The guide also encourages readers to think beyond physical goods by including "Experiences / Sentimental" ideas. These suggestions include coupons for a special "date" with a parent, carousel or arcade tokens, a movie night coupon with a favorite dessert, a pass to stay up an hour past bedtime, the chance to choose family meals for a day, mini photo books featuring family memories, personalized bookmarks (with the option to pair them with a new book), keepsake letters or love notes, and movie tickets or gift certificates.
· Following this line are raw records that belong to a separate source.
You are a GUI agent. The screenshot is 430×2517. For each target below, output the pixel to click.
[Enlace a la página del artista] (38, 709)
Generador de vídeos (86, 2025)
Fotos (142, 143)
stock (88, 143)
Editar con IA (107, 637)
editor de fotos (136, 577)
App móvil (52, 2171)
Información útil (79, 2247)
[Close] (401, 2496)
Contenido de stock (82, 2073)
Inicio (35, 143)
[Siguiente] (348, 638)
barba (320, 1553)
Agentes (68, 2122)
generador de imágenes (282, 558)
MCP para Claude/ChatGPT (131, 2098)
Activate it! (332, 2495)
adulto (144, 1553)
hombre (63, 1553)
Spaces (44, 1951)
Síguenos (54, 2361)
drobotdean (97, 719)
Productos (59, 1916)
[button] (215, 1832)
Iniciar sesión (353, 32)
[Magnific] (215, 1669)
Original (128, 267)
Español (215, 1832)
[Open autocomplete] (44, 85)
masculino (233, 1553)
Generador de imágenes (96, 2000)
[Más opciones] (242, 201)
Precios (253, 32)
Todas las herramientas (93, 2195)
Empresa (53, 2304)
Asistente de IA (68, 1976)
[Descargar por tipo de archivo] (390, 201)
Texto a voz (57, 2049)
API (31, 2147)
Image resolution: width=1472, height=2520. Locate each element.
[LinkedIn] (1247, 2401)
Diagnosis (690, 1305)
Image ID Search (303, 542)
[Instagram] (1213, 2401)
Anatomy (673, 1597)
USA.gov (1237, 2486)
Practical gifts appear under a "Perfectly Practical Stocking Stuffers" heading, where Wells lists festive socks, headbands and scrunchies, magnetic wrist bands for holding nails and screws, dollar bills or half‑dollar coins, Surefire flashlights, mini sketchbooks, wired earbuds, leggings, no‑crease hair ties and banana clips, handmade natural‑fiber mittens, stainless steel straws, crinkle cutters for children learning to use knives, plastic‑free plates and cups from Ahimsa, blue light blocking glasses, compact water filters such as Lifestraw or Sawyer models, tactical pens that can double as emergency tools, and lightweight trailside utensils for camping.
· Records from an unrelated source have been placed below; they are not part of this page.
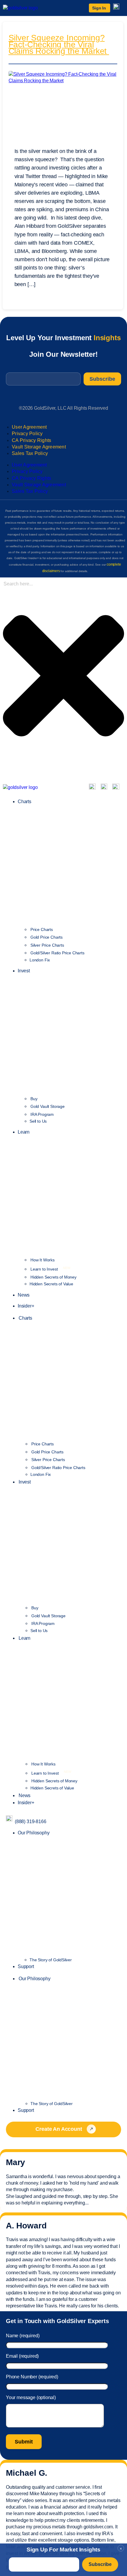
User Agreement (29, 427)
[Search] (4, 769)
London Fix (40, 960)
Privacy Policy (27, 433)
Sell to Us (38, 1121)
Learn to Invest (50, 1269)
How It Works (42, 1260)
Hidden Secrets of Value (51, 1283)
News (24, 1294)
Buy (33, 1098)
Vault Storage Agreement (39, 446)
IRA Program (42, 1114)
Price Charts (41, 929)
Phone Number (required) (32, 2376)
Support (26, 1966)
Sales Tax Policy (30, 453)
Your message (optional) (31, 2397)
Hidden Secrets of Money (53, 1277)
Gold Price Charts (46, 937)
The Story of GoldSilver (51, 1959)
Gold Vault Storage (47, 1106)
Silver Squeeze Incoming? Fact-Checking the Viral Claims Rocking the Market (59, 45)
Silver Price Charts (47, 945)
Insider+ (26, 1305)
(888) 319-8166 (30, 1821)
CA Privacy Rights (31, 440)
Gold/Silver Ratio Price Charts (57, 952)
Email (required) (22, 2356)
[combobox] (34, 583)
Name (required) (22, 2335)
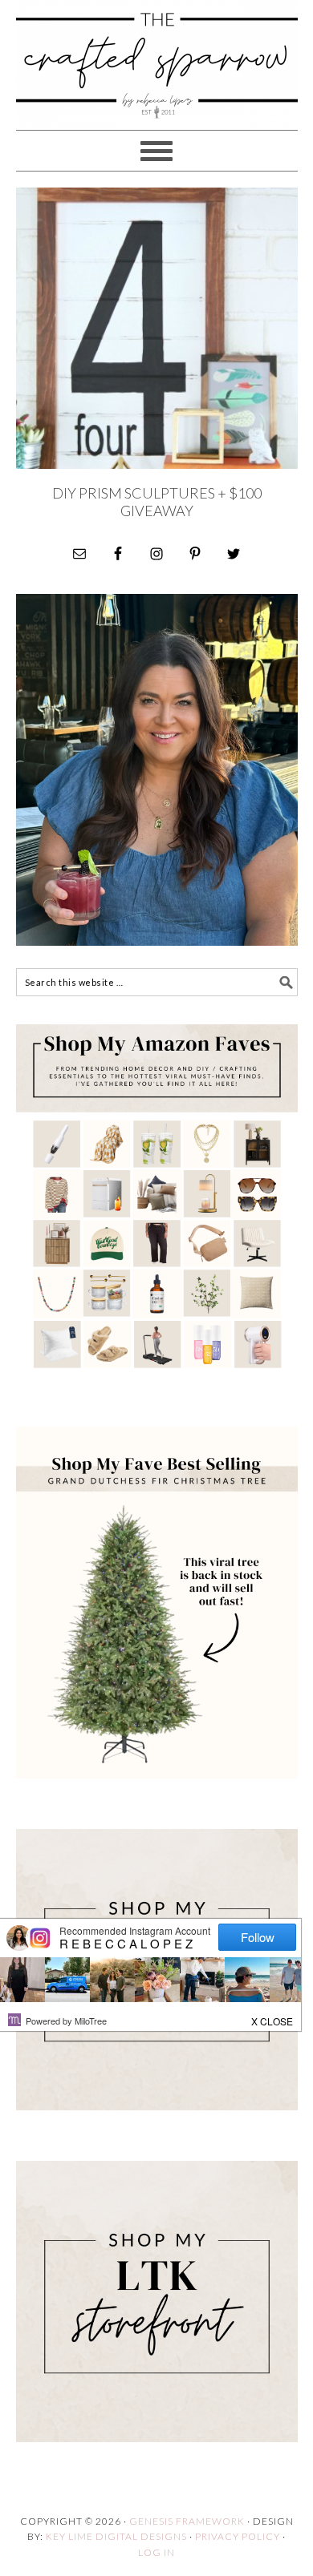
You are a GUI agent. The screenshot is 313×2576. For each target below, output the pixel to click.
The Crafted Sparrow (157, 81)
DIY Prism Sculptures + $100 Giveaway (157, 501)
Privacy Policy (237, 2536)
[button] (273, 2017)
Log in (156, 2552)
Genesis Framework (187, 2521)
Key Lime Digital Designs (117, 2536)
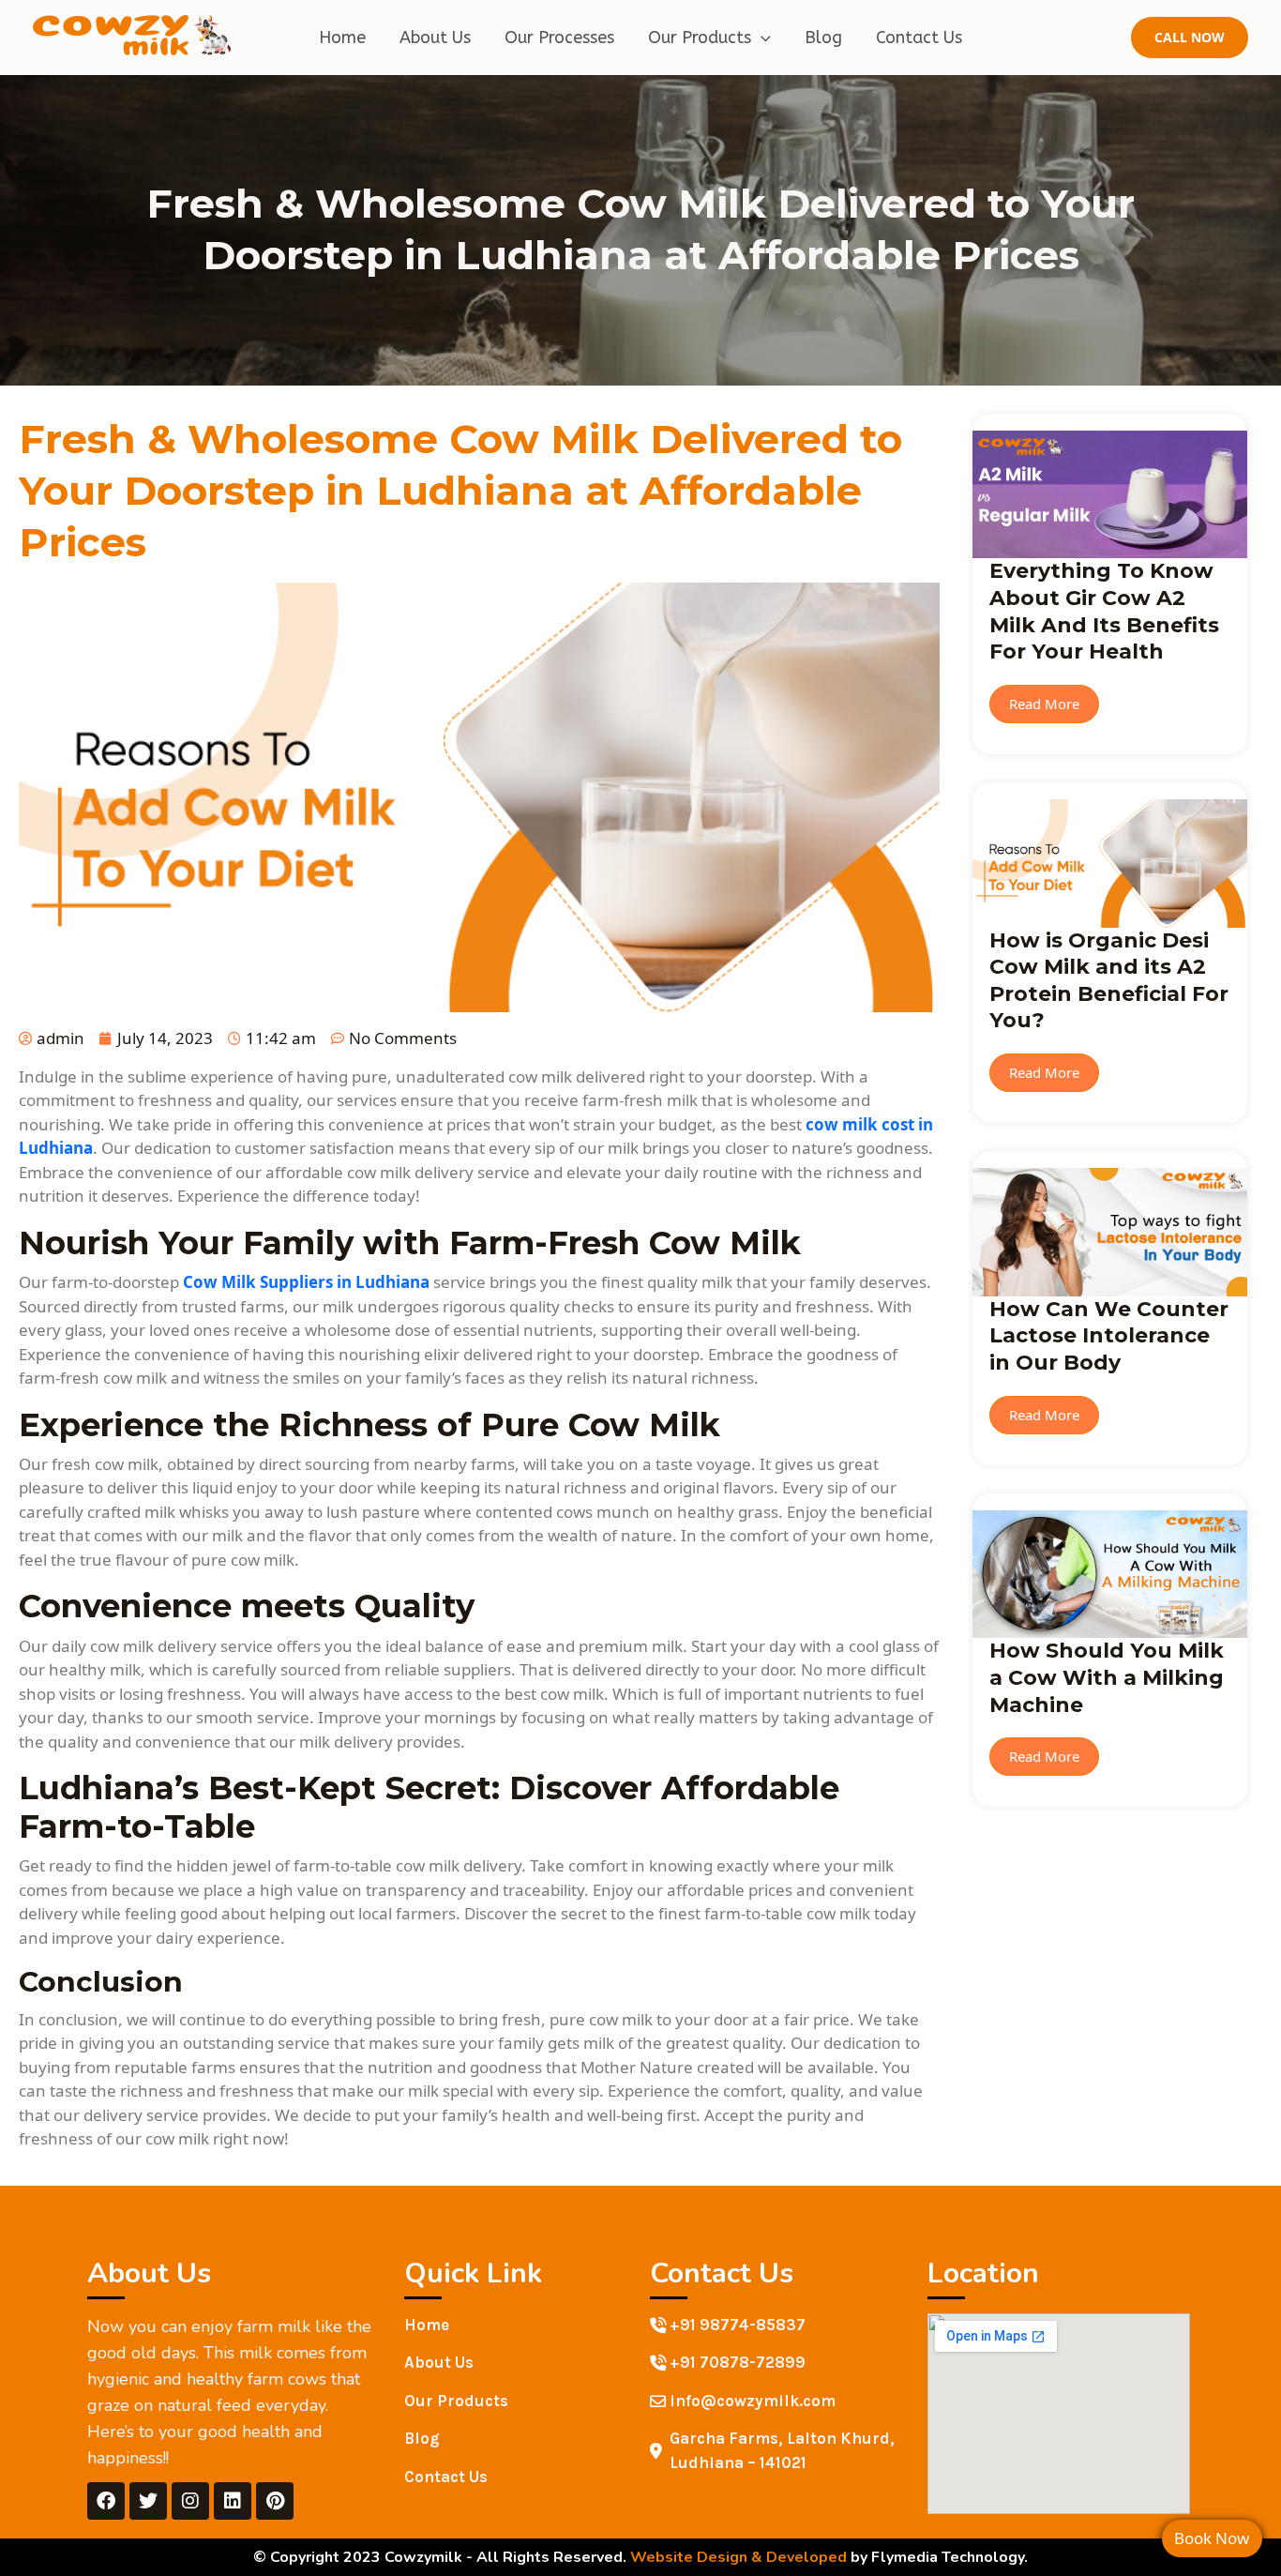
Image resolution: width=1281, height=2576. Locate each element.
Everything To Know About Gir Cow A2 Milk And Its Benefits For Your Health (1104, 611)
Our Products (699, 37)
For fun and games, Wells highlights smaller items that fit easily into a stocking and support learning or movement. Her list includes logic puzzles like Logic Links and Kanoodle, word games such as Boggle, Apples to Apples Jr., Story Cubes, and Mad Libs Jr., trivia cards from the Professor Noggin series, card and dice games like Zobmondo, classic toys like Rubik’s Cubes and Slinkys, kinetic flow rings, mini adult coloring books, and Kendama games.

The guide further caters to creative children and adults with "Crafty Stocking Stuffer Ideas." These encompass washi tape or decorative duct tape, crochet kits for kids, crayons and colored pencils, wooden peg dolls that can be painted into characters, yarn and knitting needles paired with an online Udemy class, and beginner calligraphy sets.

In a section on themed stockings, Wells suggests grouping small items into mini "kits" instead of filling stockings with unrelated gifts. Examples include an adventure kit for camping with a compass, mini‑flashlight, beef jerky, trail mix, binoculars, and a fanny pack; a letter‑writing kit complete with stationery, stickers, pens, an address book, and stamps; a crafting kit with yarn, crochet hooks, cross‑stitch sets, buttons, stickers, and ribbon; an art‑supply kit with watercolor paints, brushes, glue, stickers, and paper punches or stamps; and a purse‑themed assortment of mints, tissues, pens, and hand lotion.

A final "Just Because" section rounds out the list with additional ideas such as jewelry and charms, gift certificates for learning something new, festive ties, general gift cards, religious medals or holy cards, and cash or gift cards tucked into a Money Maze puzzle box.

To close the article, Wells proposes a twist on the usual stocking tradition: instead of delivering every small gift on Christmas morning, families could place one new item into the stockings on each of the twelve days of the Christmas season, from December 25 through the feast of the Epiphany on January 6. She suggests this approach can help children look forward to daily surprises while keeping their attention on the entire Christmas season rather than a single day.